Sa progression n'est pourtant pas immédiate : à sa toute première compétition, en 1969, à 9 ans, elle ne termine que 13e — une déception qu'elle dira avoir vécue comme une humiliation, et qui la pousse à travailler avec une rigueur redoublée. En 1975, à 13 ans, elle explose aux Championnats d'Europe de Skien, en Norvège, avec quatre médailles d'or et une d'argent.
Montréal 1976 : le 10 qui n'existait pas
Le 18 juillet 1976, lors du concours par équipes, Nadia Comăneci réalise aux barres asymétriques un enchaînement d'une perfection absolue.
Le tableau d'affichage électronique, conçu pour n'afficher que trois chiffres (jusqu'à 9,99), ne parvient pas à représenter la note obtenue et affiche à la place « 1.00 » — la toute première note de 10,00 de l'histoire olympique.
Comăneci réédite l'exploit à six reprises supplémentaires au cours de ces Jeux, repartant avec trois médailles d'or (concours général, barres asymétriques, poutre), une d'argent (équipe) et une de bronze (sol).

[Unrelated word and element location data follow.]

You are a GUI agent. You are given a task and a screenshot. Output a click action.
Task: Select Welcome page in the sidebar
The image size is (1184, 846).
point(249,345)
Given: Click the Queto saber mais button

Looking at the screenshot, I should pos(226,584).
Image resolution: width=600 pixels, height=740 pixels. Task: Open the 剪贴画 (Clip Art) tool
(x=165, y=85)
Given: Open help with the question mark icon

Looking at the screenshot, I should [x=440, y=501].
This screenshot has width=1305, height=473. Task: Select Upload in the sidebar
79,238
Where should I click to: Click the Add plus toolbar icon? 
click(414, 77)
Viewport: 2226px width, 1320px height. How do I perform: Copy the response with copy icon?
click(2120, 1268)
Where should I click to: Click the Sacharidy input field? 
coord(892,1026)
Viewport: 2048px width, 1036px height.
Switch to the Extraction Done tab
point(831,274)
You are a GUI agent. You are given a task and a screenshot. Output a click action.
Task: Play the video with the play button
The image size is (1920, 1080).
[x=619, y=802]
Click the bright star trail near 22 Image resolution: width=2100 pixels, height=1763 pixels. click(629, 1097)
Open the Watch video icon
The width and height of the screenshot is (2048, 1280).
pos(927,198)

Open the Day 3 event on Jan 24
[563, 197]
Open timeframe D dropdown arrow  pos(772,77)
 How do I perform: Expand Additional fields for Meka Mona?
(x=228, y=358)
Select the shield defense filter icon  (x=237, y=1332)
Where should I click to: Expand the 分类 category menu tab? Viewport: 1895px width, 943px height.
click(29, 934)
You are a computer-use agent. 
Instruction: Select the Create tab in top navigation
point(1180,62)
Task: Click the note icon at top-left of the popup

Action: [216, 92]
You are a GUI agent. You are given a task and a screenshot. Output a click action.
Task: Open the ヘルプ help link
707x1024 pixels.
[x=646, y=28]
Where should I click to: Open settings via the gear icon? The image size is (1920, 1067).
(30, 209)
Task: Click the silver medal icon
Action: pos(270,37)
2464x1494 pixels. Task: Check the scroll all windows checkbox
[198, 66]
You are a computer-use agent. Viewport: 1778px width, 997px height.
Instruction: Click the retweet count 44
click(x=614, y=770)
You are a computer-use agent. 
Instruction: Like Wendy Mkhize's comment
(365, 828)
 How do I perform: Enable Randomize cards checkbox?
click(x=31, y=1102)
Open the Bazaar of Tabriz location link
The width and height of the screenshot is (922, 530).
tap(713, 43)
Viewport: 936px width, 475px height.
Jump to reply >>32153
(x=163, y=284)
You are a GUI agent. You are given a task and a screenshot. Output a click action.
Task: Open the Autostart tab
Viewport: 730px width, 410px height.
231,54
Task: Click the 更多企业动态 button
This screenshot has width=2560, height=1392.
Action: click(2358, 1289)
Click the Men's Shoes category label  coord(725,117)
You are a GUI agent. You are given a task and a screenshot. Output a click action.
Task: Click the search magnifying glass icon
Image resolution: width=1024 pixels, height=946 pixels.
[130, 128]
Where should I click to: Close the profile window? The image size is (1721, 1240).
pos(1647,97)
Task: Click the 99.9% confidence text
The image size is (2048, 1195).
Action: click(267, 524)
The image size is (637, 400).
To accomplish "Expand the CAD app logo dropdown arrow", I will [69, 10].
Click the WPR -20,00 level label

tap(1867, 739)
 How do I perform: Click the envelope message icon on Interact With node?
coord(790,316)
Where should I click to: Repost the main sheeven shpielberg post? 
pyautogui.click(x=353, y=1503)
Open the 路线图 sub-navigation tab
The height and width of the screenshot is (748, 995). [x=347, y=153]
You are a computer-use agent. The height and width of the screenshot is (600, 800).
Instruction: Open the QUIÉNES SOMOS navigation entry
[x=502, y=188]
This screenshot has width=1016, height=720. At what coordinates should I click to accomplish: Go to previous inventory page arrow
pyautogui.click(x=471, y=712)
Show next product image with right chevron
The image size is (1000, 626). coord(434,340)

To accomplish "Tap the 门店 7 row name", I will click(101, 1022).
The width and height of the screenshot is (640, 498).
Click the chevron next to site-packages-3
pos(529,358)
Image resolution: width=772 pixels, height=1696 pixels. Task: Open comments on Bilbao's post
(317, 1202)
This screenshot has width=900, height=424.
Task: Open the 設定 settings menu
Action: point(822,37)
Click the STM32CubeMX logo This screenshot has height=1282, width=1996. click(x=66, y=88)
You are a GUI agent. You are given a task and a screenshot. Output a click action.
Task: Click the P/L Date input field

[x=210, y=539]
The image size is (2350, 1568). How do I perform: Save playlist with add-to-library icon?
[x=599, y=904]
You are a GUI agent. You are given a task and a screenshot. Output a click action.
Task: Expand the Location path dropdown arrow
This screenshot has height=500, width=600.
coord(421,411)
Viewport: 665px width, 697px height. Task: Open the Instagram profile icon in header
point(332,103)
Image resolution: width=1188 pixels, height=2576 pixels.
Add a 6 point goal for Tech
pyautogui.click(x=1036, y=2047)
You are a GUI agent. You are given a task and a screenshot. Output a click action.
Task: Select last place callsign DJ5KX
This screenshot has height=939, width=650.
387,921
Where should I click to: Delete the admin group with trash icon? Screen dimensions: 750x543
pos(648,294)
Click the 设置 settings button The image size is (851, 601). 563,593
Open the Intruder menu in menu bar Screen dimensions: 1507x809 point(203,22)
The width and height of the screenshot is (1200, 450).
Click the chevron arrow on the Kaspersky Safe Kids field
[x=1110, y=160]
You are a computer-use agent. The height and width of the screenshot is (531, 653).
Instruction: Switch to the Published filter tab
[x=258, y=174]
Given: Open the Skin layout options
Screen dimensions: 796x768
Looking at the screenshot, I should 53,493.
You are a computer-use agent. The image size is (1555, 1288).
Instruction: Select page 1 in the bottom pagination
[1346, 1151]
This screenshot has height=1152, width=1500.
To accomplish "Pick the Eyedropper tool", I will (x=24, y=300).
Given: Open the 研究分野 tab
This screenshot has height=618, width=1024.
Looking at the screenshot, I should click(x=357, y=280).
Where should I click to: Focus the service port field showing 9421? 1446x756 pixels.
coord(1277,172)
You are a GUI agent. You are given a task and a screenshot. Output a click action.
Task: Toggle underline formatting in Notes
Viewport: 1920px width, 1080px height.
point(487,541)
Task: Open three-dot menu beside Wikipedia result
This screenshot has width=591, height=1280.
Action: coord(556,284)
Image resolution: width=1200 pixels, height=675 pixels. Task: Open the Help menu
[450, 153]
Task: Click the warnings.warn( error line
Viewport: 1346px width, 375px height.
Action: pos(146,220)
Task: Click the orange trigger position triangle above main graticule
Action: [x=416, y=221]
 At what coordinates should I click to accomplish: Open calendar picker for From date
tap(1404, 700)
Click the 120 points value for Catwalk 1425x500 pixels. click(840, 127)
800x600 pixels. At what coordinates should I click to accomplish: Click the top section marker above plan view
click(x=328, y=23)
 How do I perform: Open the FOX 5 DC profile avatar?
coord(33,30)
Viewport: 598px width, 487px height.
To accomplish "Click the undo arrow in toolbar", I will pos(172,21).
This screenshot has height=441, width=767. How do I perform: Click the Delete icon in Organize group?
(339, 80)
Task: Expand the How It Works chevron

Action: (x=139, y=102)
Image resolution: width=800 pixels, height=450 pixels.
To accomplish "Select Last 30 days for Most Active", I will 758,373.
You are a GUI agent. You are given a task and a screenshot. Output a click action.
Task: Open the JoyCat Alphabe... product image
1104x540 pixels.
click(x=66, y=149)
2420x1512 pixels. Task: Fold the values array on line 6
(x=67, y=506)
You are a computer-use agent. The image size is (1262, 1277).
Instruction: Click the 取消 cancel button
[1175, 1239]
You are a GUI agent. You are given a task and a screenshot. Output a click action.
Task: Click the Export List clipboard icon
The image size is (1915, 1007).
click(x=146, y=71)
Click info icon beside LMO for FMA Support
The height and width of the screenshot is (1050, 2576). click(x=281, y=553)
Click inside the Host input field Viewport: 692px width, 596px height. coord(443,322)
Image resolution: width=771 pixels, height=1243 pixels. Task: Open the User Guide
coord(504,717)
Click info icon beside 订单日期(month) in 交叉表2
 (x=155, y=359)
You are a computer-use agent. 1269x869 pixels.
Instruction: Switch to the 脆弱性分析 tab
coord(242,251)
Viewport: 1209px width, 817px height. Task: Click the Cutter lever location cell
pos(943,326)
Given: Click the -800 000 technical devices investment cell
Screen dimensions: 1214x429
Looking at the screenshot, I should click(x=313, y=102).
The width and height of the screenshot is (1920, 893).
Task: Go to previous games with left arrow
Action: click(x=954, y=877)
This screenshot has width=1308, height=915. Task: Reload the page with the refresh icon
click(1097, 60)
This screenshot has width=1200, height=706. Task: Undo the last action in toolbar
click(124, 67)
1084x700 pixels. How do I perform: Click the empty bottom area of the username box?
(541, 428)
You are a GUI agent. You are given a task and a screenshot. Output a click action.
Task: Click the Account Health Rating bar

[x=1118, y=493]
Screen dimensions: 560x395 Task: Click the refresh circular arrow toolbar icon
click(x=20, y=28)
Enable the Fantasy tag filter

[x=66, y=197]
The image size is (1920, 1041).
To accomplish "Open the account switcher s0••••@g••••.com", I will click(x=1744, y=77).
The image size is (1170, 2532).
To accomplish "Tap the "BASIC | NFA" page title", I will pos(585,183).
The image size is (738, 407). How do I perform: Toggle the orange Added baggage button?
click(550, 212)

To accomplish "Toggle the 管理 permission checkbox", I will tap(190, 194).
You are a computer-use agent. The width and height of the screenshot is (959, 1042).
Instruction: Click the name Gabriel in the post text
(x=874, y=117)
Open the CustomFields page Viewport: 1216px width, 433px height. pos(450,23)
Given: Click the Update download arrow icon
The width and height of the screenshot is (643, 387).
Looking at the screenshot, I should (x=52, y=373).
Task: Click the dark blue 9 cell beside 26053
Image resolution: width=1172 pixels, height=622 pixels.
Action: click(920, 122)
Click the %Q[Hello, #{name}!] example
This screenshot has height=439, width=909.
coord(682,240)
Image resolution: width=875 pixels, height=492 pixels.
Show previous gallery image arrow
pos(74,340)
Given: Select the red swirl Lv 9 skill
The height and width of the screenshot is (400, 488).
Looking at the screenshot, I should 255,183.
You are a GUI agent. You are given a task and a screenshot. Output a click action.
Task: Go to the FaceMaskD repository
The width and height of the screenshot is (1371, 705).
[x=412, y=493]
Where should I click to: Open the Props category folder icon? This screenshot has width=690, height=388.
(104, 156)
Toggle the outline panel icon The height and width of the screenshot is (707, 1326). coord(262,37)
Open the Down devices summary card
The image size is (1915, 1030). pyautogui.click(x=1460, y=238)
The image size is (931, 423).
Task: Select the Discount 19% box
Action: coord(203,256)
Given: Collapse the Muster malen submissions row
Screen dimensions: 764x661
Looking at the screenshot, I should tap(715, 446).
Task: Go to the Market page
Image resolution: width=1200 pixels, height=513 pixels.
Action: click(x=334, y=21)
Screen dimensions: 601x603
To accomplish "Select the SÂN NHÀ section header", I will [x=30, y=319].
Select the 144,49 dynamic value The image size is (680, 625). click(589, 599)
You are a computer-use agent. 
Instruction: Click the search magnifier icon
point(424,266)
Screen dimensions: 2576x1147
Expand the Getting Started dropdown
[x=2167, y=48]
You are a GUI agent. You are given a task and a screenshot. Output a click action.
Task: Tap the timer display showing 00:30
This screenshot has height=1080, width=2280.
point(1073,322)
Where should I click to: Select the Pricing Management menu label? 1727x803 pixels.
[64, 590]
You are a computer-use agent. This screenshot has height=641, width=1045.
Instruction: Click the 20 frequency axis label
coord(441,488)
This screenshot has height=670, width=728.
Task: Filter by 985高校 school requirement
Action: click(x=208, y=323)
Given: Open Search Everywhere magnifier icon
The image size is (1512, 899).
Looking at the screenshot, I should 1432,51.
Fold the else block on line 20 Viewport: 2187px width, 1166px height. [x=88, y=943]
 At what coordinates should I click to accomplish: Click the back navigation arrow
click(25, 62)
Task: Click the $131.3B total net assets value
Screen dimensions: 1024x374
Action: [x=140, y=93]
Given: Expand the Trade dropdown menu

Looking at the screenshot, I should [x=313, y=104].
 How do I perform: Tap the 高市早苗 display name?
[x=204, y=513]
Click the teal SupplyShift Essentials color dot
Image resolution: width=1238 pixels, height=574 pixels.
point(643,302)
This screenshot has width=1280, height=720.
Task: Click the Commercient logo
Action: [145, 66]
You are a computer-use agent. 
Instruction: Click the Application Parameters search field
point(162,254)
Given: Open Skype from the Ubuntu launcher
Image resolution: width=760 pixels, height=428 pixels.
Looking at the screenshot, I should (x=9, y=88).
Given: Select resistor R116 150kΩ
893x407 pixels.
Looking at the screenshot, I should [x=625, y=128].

Le poids de la propagande d'État
De retour en Roumanie, la jeune championne devient un outil de propagande pour le régime de Nicolae Ceaușescu, qui espère désormais « au moins trois médailles d'or » à chaque compétition.
Une enquête publiée en 2021 par le journaliste roumain Stejărel Olaru, fondée sur des rapports de la Securitate déclassifiés, révèle l'ampleur de la surveillance dont elle fait l'objet jusqu'à cinq agents infiltrés dans la seule délégation de Montréal, où Károlyi et Comăneci portent chacun un nom de code.
L'ouvrage documente aussi des années de pression et de traitements très durs imposés à la jeune gymnaste par son encadrement.
En 1980, aux Jeux de Moscou, elle décroche deux médailles d'or supplémentaires (poutre, sol) et deux d'argent, malgré un contexte politique tendu.
L'année suivante, en 1981, le couple Károlyi profite d'une tournée aux États-Unis pour faire défection, privant Comăneci de ses entraîneurs historiques pour la fin de sa carrière. Elle prend sa retraite sportive en 1984, à 22 ans.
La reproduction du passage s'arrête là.